* Request: Please copy out all of the data below, substituting "point" for every occurrence of "pixel" and leaving everything else unchanged.

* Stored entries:
+-------+
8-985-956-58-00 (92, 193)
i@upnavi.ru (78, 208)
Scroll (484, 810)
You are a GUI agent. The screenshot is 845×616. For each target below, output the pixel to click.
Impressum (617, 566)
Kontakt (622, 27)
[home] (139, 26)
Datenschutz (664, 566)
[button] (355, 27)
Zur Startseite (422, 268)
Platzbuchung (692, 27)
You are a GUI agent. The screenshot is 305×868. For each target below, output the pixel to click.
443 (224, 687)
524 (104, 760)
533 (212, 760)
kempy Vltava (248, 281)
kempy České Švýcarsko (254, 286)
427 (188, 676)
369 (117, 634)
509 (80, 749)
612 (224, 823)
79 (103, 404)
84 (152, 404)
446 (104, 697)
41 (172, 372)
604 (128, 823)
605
+-------+
* Solution for this task:
8-985-956-58-00 (92, 193)
i@upnavi.ru (78, 208)
Scroll (484, 810)
You are a GUI agent. The screenshot is 845×616. For each target below, output the point to click.
Impressum (617, 566)
Kontakt (622, 27)
[home] (139, 26)
Datenschutz (664, 566)
[button] (355, 27)
Zur Startseite (422, 268)
Platzbuchung (692, 27)
You are a GUI agent. The screenshot is 305×868. For each target below, output the point to click.
443 (224, 687)
524 (104, 760)
533 (212, 760)
kempy Vltava (248, 281)
kempy České Švýcarsko (254, 286)
427 (188, 676)
369 (117, 634)
509 (80, 749)
612 (224, 823)
79 (103, 404)
84 (152, 404)
446 (104, 697)
41 (172, 372)
604 (128, 823)
605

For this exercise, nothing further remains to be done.